BLACK SOCIAL HISTORY First black woman to win Olympic gold medal Alice Coachman Davis dies aged 90
The athletics legend had been receiving treatment for a stroke at a nursing home in recent months and suffered a cardiac arrest
The first black woman to win an Olympic gold medal has died aged 90.
Alice Coachman Davis won Olympic gold in the high jump at the 1948 games in London with an American and Olympic record of 1.68 metres (5.51ft).
Davis died after suffering a cardiac arrest in south Georgia - the news was confirmed by her daughter, Evelyn Jones.
She said Davis had been receiving treatment for a stroke at a nursing home in recent months.
"Going into the USOC Hall of Fame is as good as it gets," Davis said in 2004.
Davis was the only American woman to win a gold medal at the 1948 games.
Olympic historian David Wallechinsky said she was honoured with a 175-mile motorcade in Georgia when she returned from London, but the black and white audiences were segregated at her official ceremony in Albany.
Recollecting her career in the 2004 interview, Davis speculated that she could have won even more Olympic medals, but the Olympics were not held in 1940 or 1944 because of the Second World War.
She was inducted to the USA Track and Field Hall of fame in 1975 and the US Olympic Hall of Fame in 2004.
She retired at 25 after her London victory.
"I know I would have won in 1944, at least," she said. "I was starting to peak then. It really feels good when Old Glory is raised and the National Anthem is played."
Davis attended Tuskegee University and also played basketball on a team that won three straight conference basketball titles.

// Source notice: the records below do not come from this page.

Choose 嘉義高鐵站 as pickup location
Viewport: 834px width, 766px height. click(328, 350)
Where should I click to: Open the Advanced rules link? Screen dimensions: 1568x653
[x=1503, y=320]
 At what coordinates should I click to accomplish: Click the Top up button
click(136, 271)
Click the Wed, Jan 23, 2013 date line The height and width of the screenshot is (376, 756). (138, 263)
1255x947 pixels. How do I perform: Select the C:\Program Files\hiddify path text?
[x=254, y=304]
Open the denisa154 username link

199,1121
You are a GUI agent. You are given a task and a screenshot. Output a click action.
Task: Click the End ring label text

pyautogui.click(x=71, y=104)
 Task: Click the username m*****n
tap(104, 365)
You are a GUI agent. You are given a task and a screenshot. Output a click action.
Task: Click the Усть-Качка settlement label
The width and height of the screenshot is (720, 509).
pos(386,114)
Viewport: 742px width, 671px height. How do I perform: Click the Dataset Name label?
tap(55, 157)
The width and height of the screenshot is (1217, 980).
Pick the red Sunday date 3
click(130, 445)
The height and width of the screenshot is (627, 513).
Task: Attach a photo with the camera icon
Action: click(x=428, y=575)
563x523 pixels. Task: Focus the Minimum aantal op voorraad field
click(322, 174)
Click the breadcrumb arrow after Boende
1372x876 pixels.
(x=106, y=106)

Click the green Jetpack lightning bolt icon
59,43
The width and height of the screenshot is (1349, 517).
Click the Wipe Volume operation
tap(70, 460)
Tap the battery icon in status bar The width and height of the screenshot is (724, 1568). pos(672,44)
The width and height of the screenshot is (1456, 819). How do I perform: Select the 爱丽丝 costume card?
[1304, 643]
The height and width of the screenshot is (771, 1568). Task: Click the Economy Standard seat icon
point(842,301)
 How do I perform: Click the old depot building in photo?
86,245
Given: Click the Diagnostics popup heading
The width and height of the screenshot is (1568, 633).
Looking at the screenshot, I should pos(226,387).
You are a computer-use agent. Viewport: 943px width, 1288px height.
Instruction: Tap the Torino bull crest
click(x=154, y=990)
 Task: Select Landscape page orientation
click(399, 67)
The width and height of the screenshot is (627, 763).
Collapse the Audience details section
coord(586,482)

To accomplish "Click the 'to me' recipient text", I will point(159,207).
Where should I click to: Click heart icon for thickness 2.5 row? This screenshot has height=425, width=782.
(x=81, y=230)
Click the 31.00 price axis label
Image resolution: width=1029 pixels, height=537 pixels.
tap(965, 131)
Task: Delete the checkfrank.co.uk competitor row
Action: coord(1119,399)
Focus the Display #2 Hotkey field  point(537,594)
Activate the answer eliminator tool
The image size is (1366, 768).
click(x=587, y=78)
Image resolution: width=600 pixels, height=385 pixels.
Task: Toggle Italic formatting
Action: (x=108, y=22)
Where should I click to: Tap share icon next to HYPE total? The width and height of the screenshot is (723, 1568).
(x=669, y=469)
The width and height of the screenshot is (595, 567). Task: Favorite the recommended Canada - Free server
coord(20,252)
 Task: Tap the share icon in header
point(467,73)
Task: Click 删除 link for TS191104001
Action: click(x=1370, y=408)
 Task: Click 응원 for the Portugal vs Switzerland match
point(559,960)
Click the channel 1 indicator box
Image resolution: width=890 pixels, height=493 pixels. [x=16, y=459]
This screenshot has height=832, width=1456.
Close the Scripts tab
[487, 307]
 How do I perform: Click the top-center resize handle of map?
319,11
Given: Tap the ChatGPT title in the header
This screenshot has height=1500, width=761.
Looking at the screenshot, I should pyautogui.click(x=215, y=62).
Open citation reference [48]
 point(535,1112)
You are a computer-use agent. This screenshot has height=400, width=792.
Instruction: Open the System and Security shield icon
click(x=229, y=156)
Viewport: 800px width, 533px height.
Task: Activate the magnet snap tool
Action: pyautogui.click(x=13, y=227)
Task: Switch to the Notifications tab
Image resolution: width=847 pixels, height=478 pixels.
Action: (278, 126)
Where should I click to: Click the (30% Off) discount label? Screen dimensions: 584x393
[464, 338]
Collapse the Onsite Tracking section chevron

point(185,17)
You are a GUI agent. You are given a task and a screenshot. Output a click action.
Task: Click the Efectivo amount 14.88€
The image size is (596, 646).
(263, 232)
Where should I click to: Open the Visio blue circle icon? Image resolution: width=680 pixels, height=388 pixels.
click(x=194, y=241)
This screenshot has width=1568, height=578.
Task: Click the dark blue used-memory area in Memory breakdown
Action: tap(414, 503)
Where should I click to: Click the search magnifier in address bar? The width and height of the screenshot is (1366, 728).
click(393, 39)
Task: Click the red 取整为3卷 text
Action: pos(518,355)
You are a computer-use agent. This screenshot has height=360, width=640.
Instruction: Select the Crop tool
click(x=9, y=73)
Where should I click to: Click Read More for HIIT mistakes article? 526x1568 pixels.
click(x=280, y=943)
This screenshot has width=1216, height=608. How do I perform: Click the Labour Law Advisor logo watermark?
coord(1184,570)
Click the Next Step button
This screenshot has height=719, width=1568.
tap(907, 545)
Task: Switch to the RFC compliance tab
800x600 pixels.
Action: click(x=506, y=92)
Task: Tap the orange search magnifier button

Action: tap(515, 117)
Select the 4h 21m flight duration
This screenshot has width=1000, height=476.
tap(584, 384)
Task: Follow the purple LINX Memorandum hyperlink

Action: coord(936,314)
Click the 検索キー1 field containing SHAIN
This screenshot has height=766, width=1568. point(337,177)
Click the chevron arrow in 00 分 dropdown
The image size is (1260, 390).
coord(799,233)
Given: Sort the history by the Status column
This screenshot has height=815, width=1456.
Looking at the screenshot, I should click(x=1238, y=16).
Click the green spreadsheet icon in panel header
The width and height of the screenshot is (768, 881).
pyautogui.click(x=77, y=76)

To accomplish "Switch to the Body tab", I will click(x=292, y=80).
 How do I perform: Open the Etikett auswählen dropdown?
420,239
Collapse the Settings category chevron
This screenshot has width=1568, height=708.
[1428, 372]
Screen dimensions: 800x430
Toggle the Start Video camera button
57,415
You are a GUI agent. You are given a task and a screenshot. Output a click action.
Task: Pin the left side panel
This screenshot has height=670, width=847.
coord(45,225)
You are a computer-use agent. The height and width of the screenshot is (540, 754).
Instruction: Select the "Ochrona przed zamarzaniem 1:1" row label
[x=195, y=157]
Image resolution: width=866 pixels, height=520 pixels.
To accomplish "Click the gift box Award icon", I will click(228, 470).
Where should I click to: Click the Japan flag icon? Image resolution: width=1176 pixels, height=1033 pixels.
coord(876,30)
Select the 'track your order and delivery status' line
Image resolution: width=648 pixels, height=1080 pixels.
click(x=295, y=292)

She won 25 national athletics championships - including 10 consecutive high jump titles - between 1939 and 1948, according to USA Track and Field.
Growing up in the deep South during the era of segregation, Davis had to overcome multiple challenges.
The New Georgia Encyclopedia says she was banned from using public sports facilities because of her race, so she used whatever equipment she could cobble together to practise her jumping.
"My dad did not want me to travel to Tuskegee and then up north to the Nationals," she said. "He felt it was too dangerous. Life was very different for African-Americans at that time.
"But I came back and showed him my medal and talked about all the things I saw. He and my mom were very proud of me."